SOURCE PASSAGE:
Category: cybersecurity

  • Squirrel Annoyer

    I have a few bird-feeders, and enjoy supporting the local bird population. The birds are polite, taking a seed or two and then fluttering away. Squirrels, however, have a tendency to hop on the feeder and sit there for an hour at a time just chompity-chomping away. They scare away all the birds and eat an unfair share.

    The Journey So Far

    I should have started documenting this earlier, but so far I’ve probably tried 50 different solutions to keep the squirrels off the feeders without setting traps or laying poison or anything else quite so drastic. I actually am fond of my furry friends, and simply wish to enforce good manners.

    I’ve tried all the feeders you’ve seen advertised on TV. They spin, they use springs to cover the inlets, they practically wash the dishes and make the bed. Alas, no luck via feeder variation. I next tried my own physical modifications. I’ve got the big inverted wok-style hat on one of the feeders now. Like the previous attempts, it worked well for a week or two but eventually an intrepid tree-rat figured out just the right bit of acrobatics to slide over the edge and catch the feeder below.

INFORMATION PROVIDED:
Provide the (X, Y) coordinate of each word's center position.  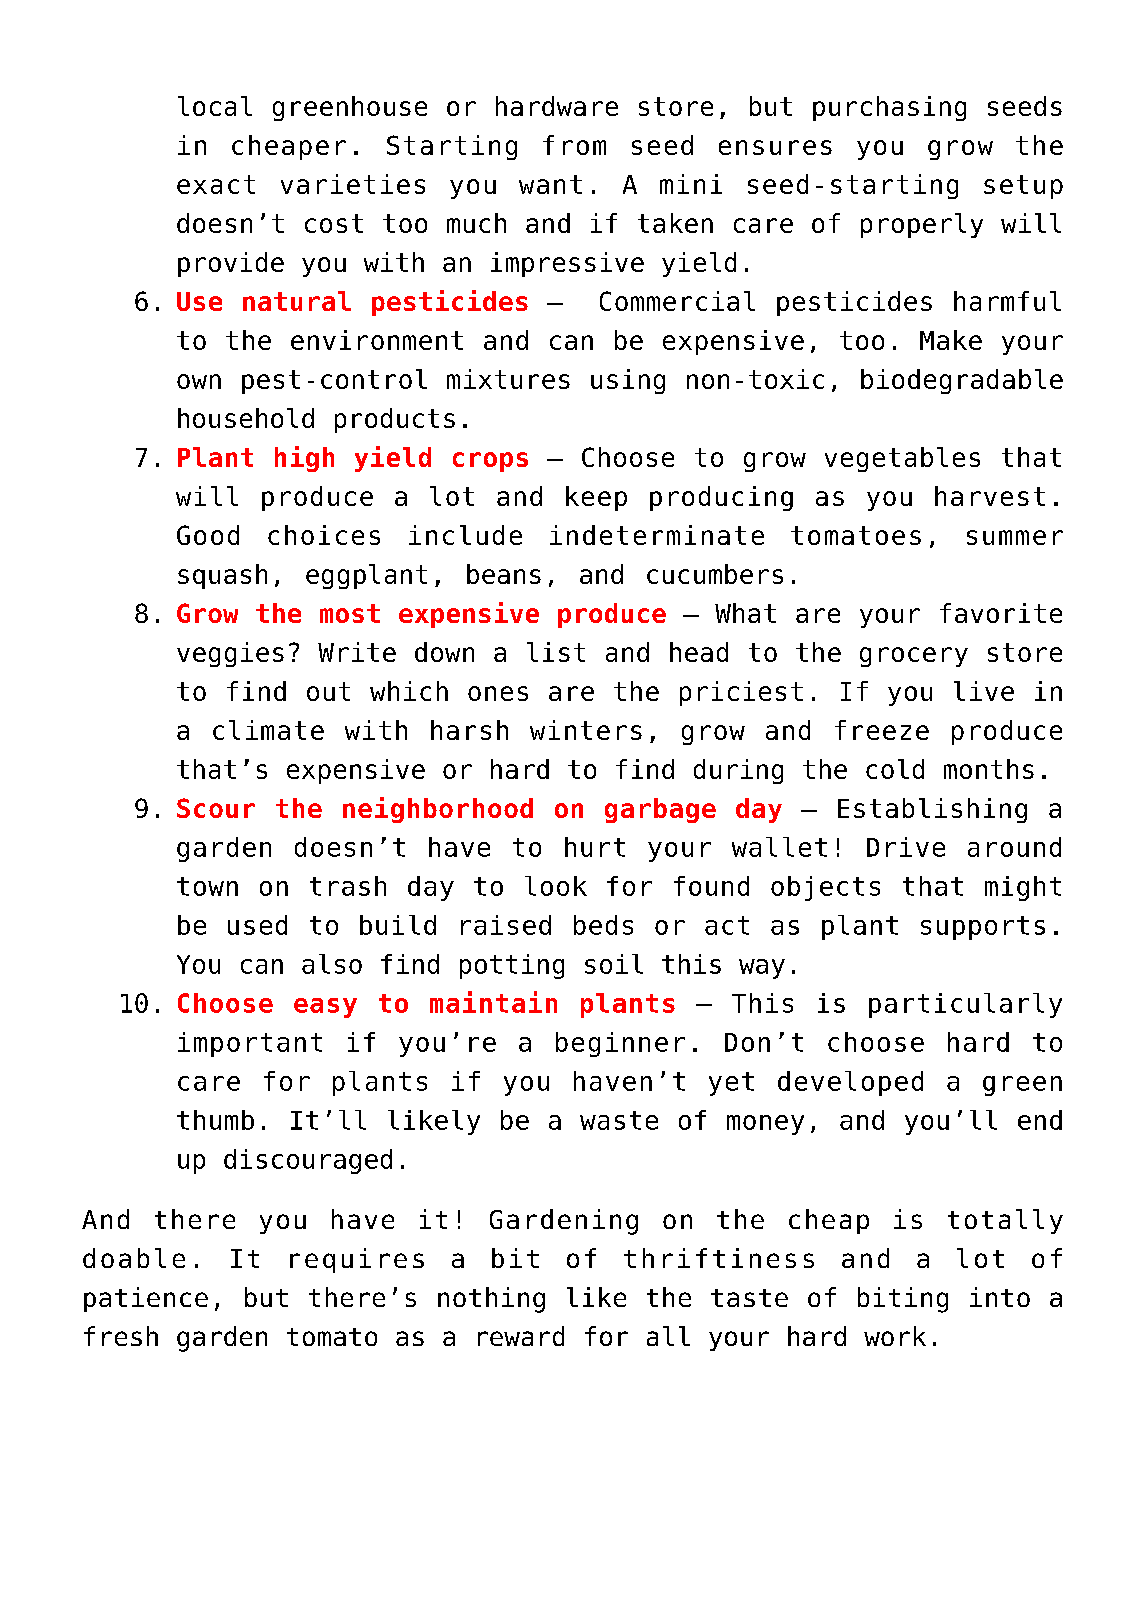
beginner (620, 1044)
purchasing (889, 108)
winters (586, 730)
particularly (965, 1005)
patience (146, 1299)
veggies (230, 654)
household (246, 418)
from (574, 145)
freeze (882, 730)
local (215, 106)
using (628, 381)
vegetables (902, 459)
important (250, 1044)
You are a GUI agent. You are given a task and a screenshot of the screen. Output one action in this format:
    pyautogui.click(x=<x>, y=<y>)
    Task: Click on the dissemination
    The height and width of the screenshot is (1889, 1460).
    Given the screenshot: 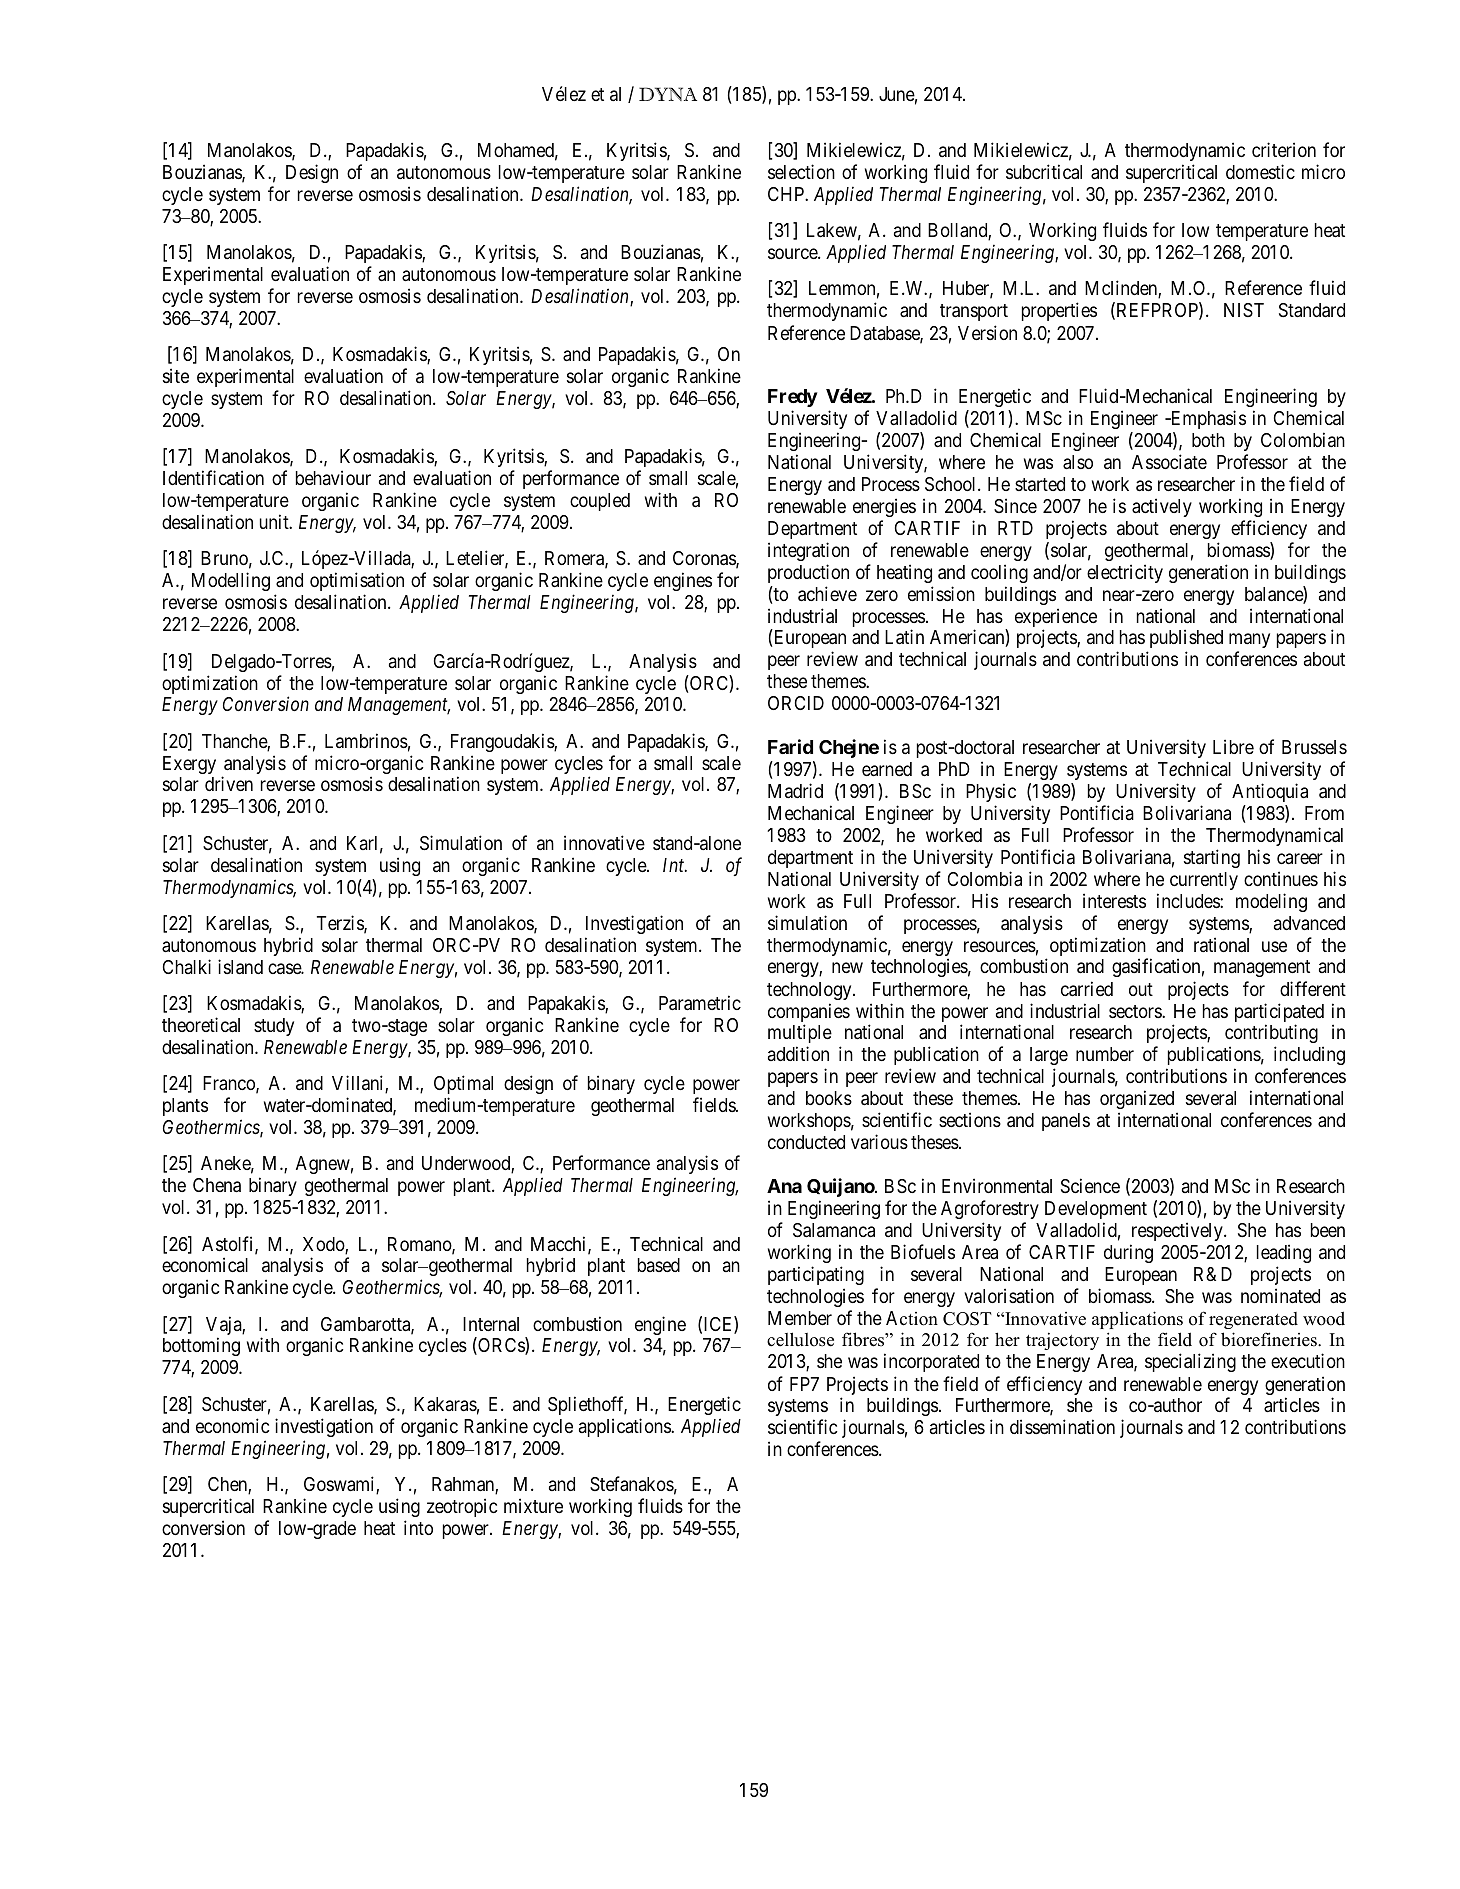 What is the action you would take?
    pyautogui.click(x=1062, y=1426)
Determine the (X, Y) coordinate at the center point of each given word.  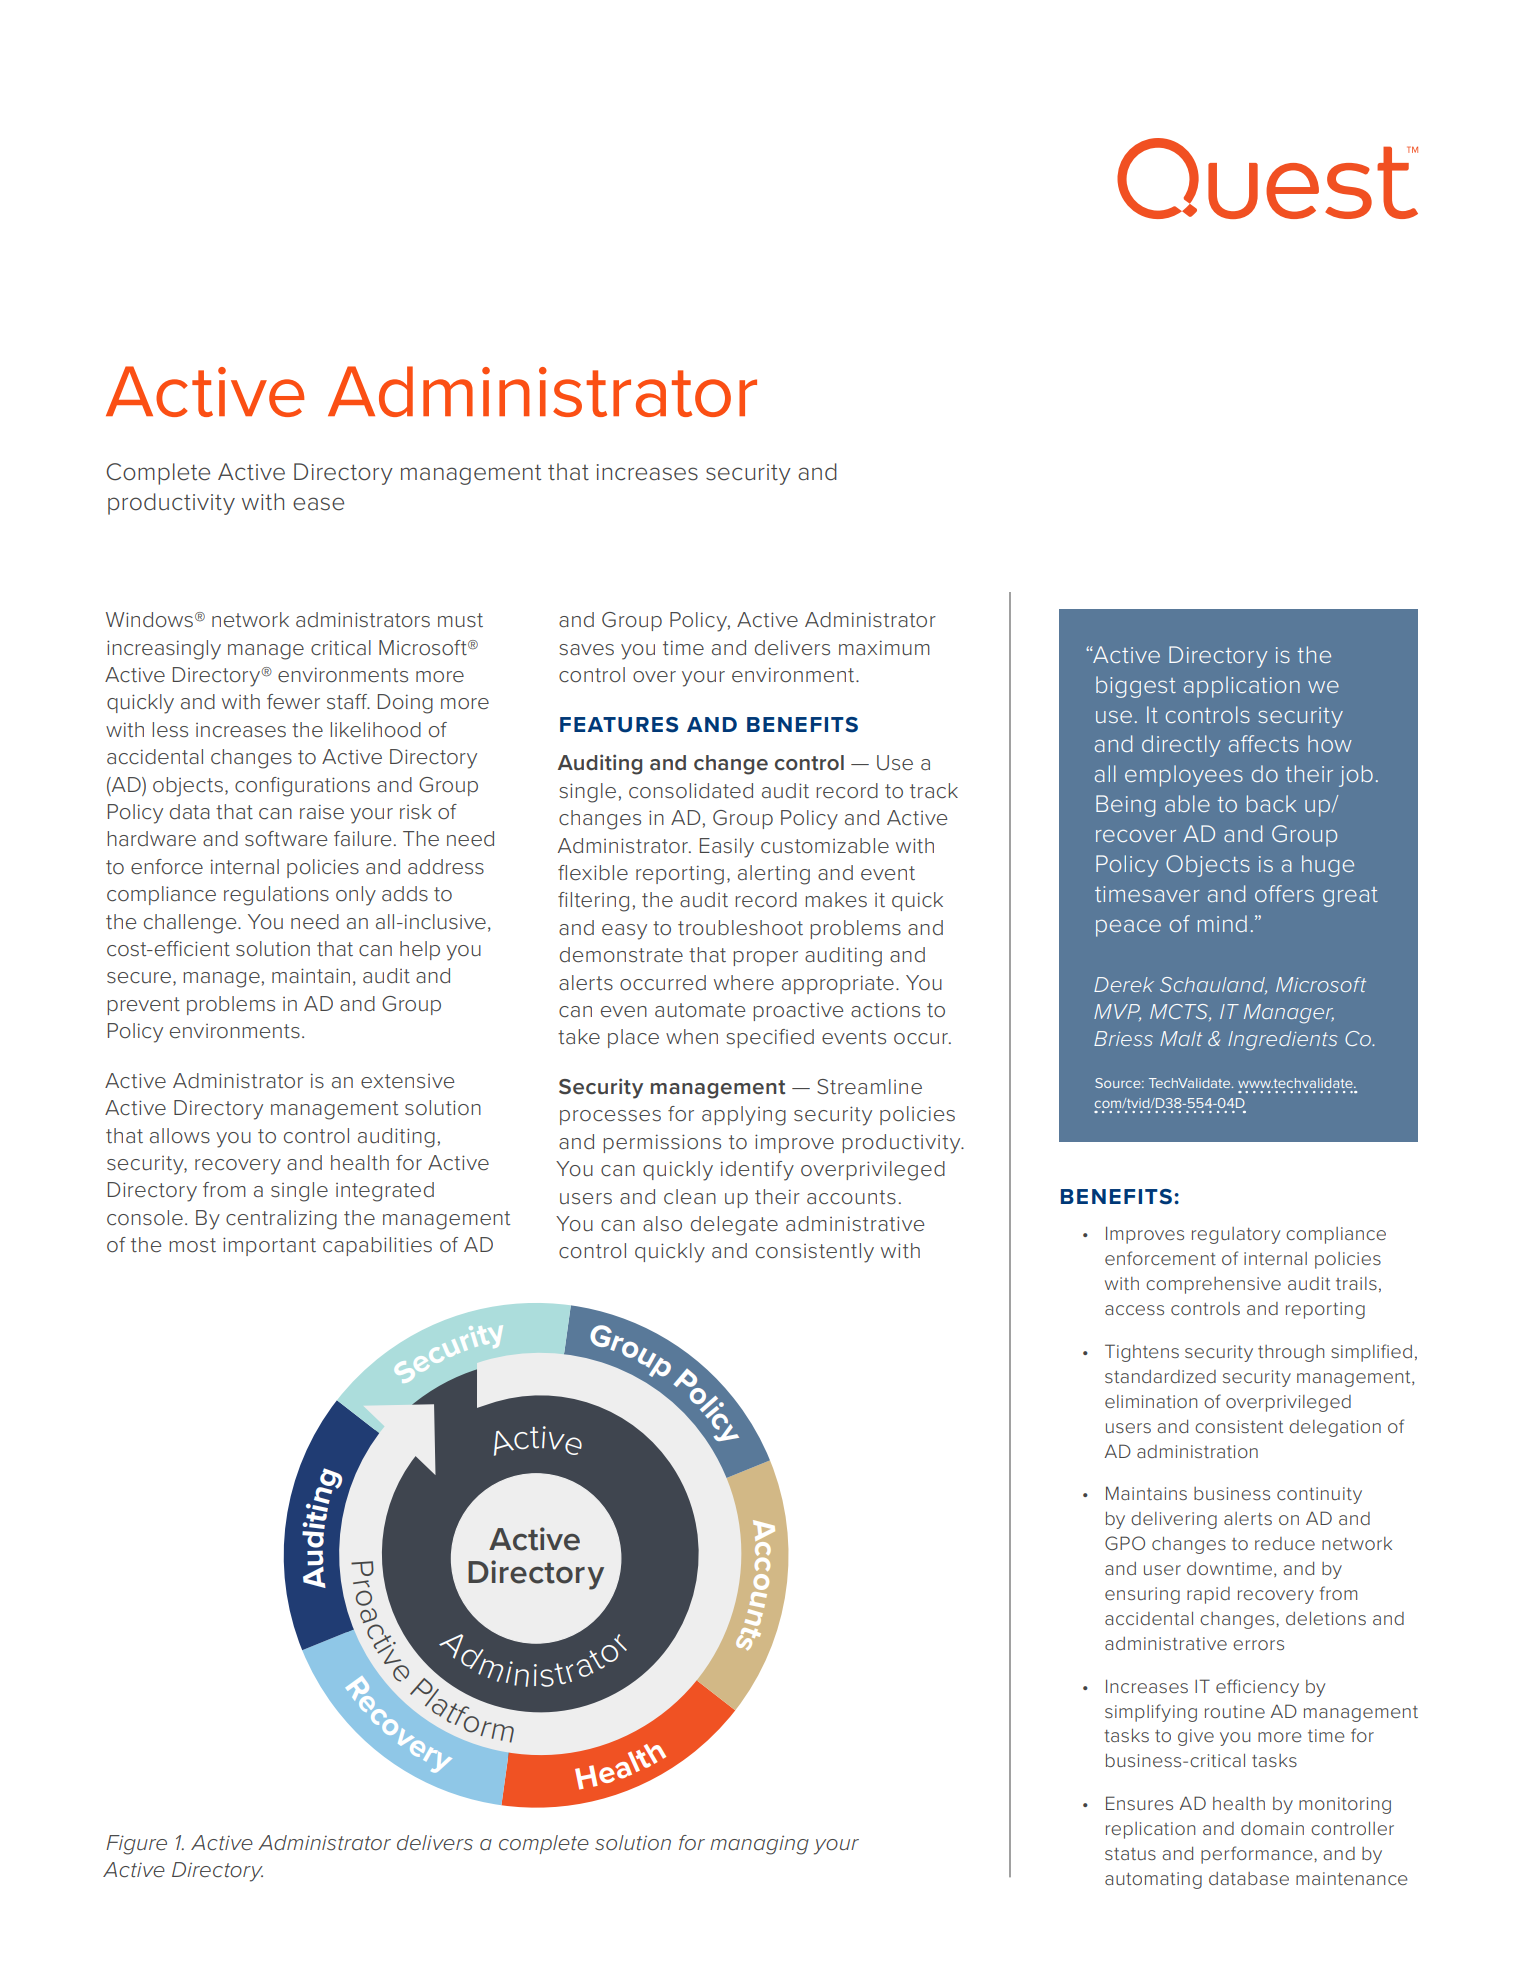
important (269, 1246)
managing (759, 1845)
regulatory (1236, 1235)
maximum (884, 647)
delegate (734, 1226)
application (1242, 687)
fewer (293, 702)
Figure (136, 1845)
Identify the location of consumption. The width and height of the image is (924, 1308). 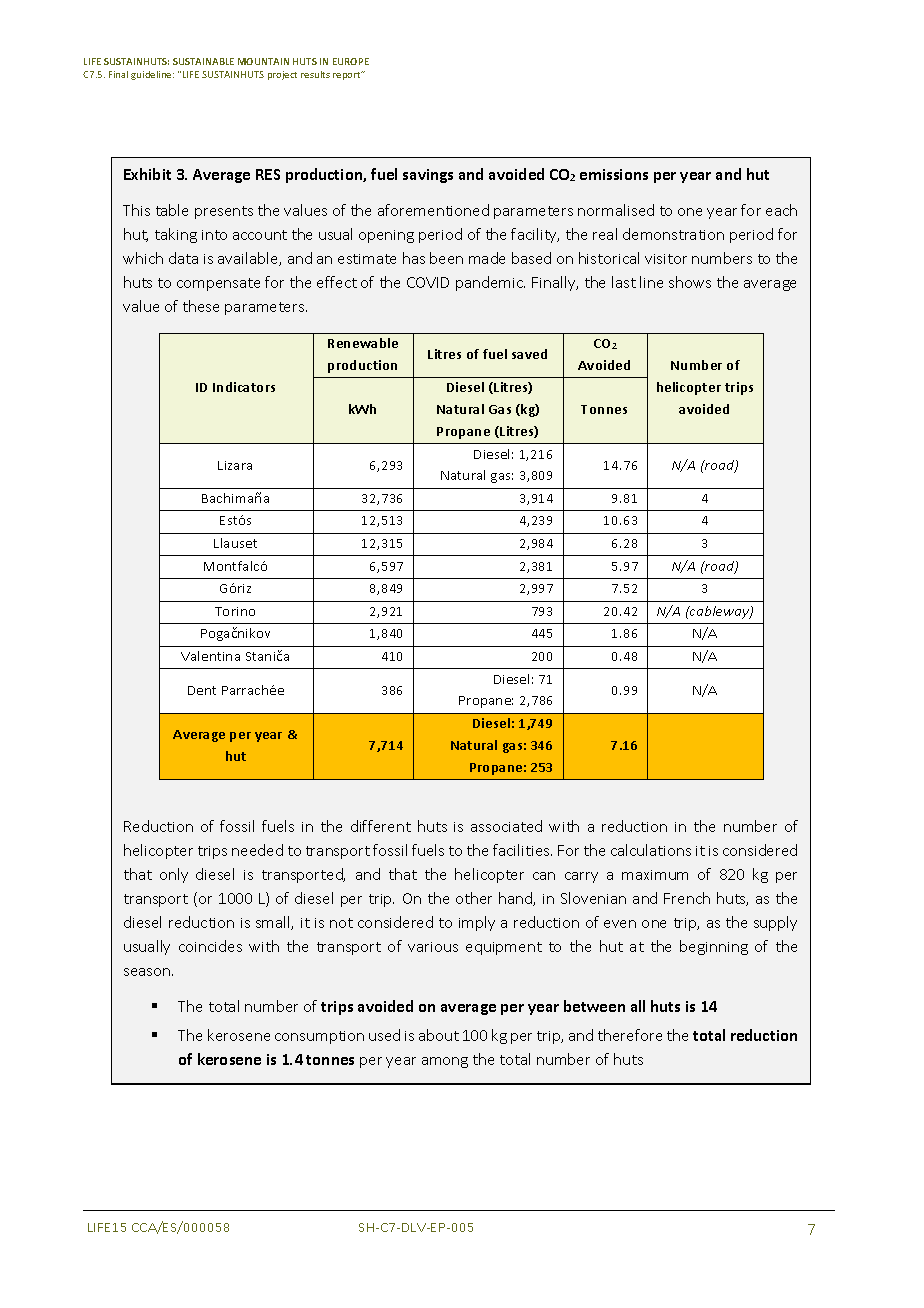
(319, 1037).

COMPLETE THE FOLLOWING:
a. Put this sentence from the bird-feeder passage into Spanish: "The birds are polite, taking a seed or two and then fluttering away."
b. Carry on writing the bird-feeder passage from the point where it stops.

SOLVED PROBLEMS:
a. Los pájaros son educados: toman una o dos semillas y luego se alejan revoloteando.

b.
    I tried electrifying the fence. I managed to shock myself several times, but the squirrels escaped unscathed. It turns out it’s harder than expected to electrify something hanging in the middle of the air. A real electrician would probably have had it working in 3 minutes, but alas…

    I put barbed wire and razors between the feeders and where the squirrels come from. I felt kind of bad about it, until I watched them traipse past the traps with the grace of a Russian ballerina.

    I share a few of the highlights, but the journey had many more bumps and turns that I may write about later.

    Fast-forward to Today

    I’ve been enjoying dipping my toes into the hobby electronics world. I have Home Assistant set up and this has allowed me many opportunities to develop my tinkering abilities with cheap and affordable sensors and chips. I figured I might apply the same skills to my years-long battle against the small, grey nutty ninjas.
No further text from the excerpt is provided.